→ WHAT YOU ARE ASKED TO DO
In the listing below, the lines starting at the line with "Task: Select step 3 SSO Configuration" and ending at the line with "This screenshot has height=434, width=640." are to be output verbatim. Images stay out of the copy.

→ GIVEN DATA
^^^^
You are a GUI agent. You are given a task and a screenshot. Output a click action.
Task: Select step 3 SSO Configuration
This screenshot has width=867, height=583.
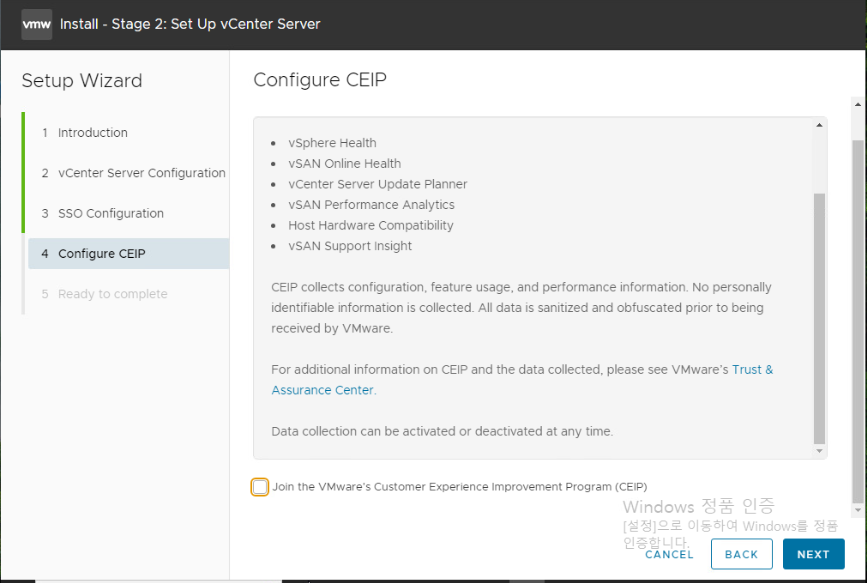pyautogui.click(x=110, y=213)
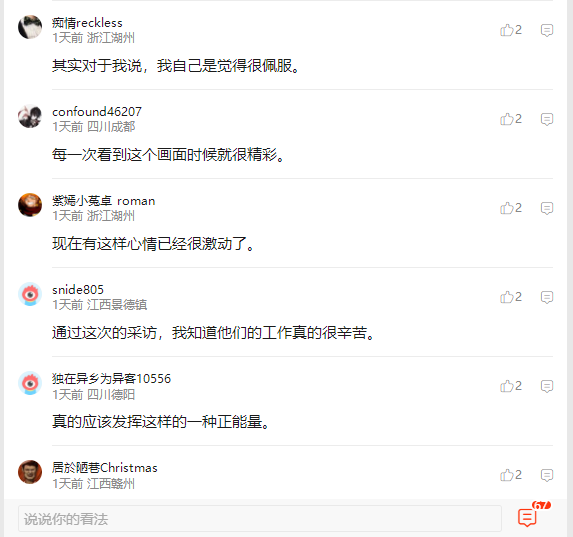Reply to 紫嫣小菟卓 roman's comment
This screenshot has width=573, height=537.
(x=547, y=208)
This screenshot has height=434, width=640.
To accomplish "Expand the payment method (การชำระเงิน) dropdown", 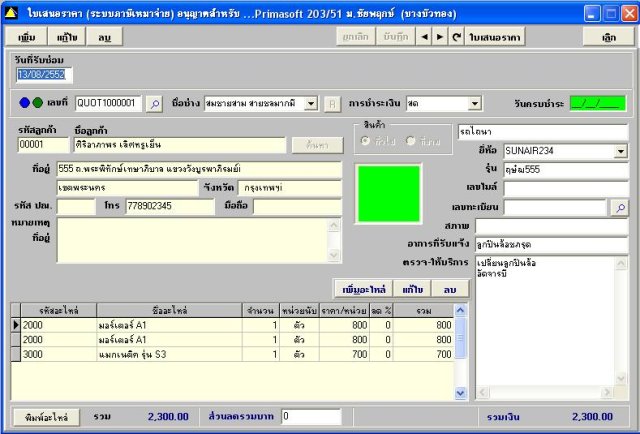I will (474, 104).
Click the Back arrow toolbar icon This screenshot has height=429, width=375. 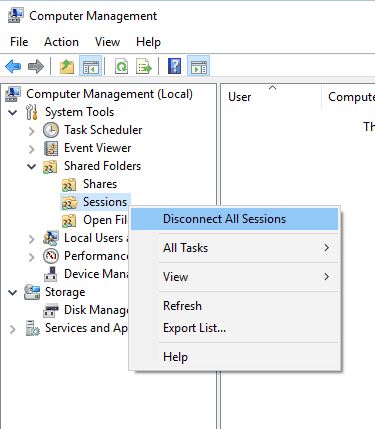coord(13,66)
^^^^
→ SOLUTION TO THE EXERCISE
Task: Select step 3 SSO Configuration
This screenshot has width=867, height=583.
pyautogui.click(x=110, y=213)
Reply to 紫嫣小菟卓 roman's comment
This screenshot has width=573, height=537.
(x=547, y=208)
This screenshot has height=434, width=640.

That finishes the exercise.